Neckshot's? cirumstances will dictate and will include a lot of factors, with the shooter, with their amassed knowledge and skill, being at the top of the list.

Would I take a neckshot? well circustances would dictate.

John
 

MarkH

Well-Known Member
#15
I have taken quite a few head neck shots and heart lung shots. As has been mentioned experience counts and if everyone is being truthful you learn by your mistakes.
In summary and taking games dealers preferences aside if its 75m plus go heart lung. If less neck/head depending on how settles the beast.

The cockup factor is much higher on the neck/head area so be warned. I worry about novices bragging about head shots (usually have tactical scopes with BDC's etc) as though its the 'Gold Standard' of shooting skill.
I passed up a nice fallow buck on Wednesday as the neck shot was oh so tempting but the wounding risk too great. Some people will learn from their mistakes and others just keep repeating them.

Try this link for anatomy/practice its very good :D

http://www.jagareforbundet.se/webbjaktskolan/#

Mark
 

sikamalc

Administrator
Site Staff
#16
Taking neck shots on any deer is always a risky business. Having said that if you are a professional stalker, or contractor you should have the knowledge, professional judgement and skill to be able to take a neck shot at a reasonable range (up to 100yds) depending which species you are hunting, over this distance you really are pushing your luck in my opinion.

Neck shots should not be taken as a matter of course, they should only be taken if you have no other option, and you have a cull to complete under difficult conditions, or the animal is wounded and you need to resolve the situation. I do not advocate begginers or those with limited experience taking neck shots.

But even a professional taking neck shots will come unstuck eventually. If you have stalked long enough, and culled enough deer, it will happen one day.
 

geoshot

Well-Known Member
#18
Putting it into perspective, for DSC1 you are expected to achieve a grouping of 4" or less, with let's face it not a great deal of pressure on you at the time, and some find that difficult!!
Now imagine a real neck shot on that living breathing beast in front of you, after you have just belly crawled, or hiked up hill, dale or down. Now you're shaking from all the effort of getting into position and the nerves are playing up. But you must, simply must! be able to achieve sub 1" grouping potential with your first shot.
Be ruthless with yourself and fair to the deer, if there's the slightest doubt at all, leave it or wait for a broadside.
I find neck shots to be a combination of the most worrying and most rewarding shots going, I will take them but only if absolutely sure that I can land it, and again if there is no alternative likely to present itself.

Thanks for that link Mark H, my Swedish isn't too hot but I think I got the idea.
 

JAYB

Administrator
Site Staff
#19
Nothing to do with thread really but, how did this happen. The last two entries I read were from Mark and Malcolm, I then made a entry which referred to these old boys. Now looking at the site again it appears that I made my entry before the other two, I was not even at home when Malc made his entry! I have not had a drink, promise, but this could drive me to it.

John
 

MarkH

Well-Known Member
#20
JayB

Its that bloody time/space continuum again. Tricky thing. Same sort of wierdness where you cant possibly have missed that neck shot at 25m :evil: :evil: :evil: . Sorry sold all my tracking dogs.

Lessons from the Field II

By the way if you do neck shoot and the beast drops like a sack of spuds DO NOT congratulate yourself but reload quickly and safely keeping your eyes on the beast AT ALL TIMES and approach it immediatly with a view to a second finishing shot. This applies to a shots where the animal drops to the shot. Otherwise it may run away while your lighting your rollie.

===============

→ **Exercise aim**
In the forum thread on deer neck shots, what grouping is a shooter expected to achieve for DSC1?

→ **The data**
===============

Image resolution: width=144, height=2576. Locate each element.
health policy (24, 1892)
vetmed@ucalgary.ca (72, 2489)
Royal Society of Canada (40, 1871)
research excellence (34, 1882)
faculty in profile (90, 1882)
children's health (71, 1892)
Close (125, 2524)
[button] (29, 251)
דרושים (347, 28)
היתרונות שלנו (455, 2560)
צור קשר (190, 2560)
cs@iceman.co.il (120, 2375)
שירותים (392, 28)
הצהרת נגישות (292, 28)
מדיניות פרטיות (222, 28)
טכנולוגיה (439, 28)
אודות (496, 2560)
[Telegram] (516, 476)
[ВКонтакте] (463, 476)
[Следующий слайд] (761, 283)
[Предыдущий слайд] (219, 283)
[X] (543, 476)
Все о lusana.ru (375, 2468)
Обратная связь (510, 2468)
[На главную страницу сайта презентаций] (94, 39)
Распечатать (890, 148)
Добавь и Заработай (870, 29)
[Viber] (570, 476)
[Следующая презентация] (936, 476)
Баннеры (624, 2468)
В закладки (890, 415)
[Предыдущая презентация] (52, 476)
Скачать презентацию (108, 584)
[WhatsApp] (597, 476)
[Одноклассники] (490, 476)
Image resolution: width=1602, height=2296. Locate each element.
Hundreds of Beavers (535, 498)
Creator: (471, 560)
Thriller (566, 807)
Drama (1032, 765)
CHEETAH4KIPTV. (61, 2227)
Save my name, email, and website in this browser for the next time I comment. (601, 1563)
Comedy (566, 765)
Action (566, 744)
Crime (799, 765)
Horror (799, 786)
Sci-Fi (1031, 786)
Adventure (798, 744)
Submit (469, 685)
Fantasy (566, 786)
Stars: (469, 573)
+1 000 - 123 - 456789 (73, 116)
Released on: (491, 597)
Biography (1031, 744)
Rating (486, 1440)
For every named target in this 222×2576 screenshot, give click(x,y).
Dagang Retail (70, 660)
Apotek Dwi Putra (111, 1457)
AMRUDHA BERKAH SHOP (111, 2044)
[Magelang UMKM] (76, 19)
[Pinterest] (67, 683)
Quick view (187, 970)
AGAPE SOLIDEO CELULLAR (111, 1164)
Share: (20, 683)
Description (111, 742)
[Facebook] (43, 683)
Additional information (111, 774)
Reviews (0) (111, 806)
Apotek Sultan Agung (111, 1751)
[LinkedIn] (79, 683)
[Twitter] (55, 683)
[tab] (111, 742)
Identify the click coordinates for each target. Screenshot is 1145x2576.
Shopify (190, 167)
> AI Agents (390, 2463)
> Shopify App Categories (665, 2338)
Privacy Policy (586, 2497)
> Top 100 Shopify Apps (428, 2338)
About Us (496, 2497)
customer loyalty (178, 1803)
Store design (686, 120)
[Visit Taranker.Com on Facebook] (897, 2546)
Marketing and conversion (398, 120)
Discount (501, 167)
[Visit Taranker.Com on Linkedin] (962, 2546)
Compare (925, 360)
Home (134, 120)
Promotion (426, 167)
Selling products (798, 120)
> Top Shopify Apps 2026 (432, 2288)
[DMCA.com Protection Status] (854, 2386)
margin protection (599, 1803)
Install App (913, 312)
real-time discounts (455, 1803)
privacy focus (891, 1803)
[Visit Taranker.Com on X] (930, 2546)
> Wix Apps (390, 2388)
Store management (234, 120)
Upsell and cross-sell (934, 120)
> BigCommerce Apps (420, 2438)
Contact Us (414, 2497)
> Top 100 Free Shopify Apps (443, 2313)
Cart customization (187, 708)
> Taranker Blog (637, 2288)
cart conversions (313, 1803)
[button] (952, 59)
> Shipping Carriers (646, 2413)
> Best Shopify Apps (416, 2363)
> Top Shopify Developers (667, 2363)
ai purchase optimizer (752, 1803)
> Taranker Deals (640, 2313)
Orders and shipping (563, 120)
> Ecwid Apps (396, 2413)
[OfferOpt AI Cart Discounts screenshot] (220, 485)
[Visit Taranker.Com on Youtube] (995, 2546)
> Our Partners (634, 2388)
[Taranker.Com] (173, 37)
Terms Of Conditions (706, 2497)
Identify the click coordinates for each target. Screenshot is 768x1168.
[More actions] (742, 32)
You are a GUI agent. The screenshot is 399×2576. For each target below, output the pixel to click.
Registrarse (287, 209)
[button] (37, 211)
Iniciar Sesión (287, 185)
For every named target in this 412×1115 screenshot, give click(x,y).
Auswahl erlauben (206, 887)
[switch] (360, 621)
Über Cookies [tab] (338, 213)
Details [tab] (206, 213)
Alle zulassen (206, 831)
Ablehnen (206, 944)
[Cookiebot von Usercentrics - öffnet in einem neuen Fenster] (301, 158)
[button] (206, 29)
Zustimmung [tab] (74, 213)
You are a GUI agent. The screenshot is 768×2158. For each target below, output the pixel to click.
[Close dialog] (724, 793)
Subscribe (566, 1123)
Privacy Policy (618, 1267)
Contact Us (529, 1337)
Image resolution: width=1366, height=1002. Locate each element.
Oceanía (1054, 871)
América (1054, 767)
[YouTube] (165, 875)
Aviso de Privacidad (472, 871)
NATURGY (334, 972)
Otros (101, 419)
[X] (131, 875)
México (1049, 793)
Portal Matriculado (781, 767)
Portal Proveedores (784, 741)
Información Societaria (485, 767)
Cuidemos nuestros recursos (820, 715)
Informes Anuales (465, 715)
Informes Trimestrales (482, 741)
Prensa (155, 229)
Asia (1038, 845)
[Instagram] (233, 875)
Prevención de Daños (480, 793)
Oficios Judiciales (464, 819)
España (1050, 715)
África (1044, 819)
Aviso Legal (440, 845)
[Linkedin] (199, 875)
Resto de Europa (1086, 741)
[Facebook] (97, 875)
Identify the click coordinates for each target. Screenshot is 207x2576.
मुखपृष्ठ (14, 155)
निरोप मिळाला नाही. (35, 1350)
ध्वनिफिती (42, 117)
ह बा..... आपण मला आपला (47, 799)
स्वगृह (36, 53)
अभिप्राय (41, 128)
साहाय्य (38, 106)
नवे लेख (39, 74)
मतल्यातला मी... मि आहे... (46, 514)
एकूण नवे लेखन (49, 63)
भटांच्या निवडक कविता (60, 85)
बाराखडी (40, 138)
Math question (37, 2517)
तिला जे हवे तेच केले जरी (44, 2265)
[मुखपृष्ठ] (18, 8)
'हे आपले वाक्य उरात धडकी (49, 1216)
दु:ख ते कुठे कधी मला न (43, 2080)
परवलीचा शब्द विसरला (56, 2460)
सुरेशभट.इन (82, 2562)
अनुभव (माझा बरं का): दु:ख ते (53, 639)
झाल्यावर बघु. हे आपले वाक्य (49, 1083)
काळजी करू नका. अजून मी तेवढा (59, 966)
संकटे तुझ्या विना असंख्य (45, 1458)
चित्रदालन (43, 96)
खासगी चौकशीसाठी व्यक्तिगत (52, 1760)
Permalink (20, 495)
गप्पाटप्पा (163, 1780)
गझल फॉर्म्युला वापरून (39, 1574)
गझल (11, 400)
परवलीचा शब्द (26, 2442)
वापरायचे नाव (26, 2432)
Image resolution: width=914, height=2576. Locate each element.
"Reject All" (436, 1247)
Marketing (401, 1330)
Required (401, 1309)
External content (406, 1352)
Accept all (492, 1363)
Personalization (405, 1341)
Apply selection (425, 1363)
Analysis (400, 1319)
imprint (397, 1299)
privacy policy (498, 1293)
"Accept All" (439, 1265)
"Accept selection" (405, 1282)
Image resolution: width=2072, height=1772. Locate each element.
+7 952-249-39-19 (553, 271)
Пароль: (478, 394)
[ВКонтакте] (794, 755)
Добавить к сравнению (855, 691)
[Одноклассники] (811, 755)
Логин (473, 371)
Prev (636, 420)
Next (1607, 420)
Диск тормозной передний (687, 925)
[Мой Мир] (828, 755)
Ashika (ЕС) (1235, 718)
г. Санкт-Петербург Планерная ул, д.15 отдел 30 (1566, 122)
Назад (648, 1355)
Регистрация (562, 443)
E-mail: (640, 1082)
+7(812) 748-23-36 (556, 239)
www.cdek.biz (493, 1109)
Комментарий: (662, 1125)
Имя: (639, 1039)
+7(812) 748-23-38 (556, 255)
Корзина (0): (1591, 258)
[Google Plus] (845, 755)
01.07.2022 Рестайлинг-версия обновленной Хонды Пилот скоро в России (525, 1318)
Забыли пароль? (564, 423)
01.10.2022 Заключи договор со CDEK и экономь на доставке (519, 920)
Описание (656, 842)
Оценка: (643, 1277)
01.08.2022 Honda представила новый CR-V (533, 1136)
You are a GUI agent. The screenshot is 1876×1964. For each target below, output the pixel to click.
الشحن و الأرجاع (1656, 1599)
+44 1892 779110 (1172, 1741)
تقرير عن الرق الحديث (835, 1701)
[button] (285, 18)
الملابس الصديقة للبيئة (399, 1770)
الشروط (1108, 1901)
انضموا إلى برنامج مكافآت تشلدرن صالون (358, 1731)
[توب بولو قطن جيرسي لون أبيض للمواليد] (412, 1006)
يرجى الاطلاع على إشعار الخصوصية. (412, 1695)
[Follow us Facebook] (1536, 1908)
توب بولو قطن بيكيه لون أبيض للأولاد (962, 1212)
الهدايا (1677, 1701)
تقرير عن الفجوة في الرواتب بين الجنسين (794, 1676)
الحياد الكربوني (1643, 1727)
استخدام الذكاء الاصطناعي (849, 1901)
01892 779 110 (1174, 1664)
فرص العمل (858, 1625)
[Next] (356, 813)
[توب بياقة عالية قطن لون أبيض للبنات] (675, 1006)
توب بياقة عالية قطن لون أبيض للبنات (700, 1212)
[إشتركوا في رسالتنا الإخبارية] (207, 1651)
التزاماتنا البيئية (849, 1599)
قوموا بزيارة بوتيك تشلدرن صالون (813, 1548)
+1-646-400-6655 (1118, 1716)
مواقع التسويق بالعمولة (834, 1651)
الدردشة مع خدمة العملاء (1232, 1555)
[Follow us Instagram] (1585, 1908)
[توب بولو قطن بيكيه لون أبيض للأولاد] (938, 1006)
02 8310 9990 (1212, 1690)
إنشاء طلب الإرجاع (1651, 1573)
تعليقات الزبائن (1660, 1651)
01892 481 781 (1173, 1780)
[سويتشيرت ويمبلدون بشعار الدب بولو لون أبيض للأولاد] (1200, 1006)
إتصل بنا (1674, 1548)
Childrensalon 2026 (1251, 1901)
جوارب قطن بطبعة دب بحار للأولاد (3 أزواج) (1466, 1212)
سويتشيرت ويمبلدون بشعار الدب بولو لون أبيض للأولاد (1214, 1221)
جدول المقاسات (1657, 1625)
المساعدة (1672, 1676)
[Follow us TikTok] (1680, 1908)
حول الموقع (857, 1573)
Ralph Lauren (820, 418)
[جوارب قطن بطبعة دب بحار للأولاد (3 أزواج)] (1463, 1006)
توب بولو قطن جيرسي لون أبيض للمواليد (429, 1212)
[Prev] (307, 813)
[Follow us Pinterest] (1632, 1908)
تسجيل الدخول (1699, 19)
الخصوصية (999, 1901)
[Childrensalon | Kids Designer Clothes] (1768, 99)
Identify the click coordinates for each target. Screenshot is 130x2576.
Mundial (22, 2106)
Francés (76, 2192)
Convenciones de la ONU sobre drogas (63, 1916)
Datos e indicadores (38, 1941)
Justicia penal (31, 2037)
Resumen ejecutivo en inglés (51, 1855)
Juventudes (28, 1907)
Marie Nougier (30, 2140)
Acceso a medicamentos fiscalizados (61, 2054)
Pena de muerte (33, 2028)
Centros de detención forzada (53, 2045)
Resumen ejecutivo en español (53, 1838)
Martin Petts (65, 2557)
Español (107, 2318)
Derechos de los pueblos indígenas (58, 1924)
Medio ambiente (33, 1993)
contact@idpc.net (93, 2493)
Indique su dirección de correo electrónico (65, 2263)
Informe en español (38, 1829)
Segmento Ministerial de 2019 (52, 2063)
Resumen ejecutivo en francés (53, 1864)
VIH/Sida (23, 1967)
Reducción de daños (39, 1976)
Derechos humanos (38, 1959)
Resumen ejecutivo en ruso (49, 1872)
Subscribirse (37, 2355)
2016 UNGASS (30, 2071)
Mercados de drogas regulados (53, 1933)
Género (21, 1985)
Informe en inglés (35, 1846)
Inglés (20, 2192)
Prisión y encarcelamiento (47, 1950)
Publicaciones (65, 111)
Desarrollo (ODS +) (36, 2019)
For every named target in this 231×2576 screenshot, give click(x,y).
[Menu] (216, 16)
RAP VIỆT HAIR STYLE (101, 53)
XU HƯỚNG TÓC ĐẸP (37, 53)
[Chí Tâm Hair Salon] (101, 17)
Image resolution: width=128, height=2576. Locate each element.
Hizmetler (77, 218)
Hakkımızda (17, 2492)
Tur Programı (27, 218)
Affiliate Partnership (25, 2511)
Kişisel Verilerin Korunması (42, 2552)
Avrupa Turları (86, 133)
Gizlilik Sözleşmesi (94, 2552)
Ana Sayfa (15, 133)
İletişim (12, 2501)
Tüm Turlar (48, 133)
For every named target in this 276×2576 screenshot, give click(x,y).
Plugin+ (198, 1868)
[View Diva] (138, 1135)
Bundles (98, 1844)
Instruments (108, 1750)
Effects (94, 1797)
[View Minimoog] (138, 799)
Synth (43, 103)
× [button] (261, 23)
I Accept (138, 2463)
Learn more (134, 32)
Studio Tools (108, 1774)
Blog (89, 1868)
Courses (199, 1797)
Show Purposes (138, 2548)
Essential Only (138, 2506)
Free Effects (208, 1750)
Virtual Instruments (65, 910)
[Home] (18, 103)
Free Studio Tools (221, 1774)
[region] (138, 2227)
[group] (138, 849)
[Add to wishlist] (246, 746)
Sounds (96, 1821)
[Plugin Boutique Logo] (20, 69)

===============

→ **Exercise response**
A grouping of 4" or less.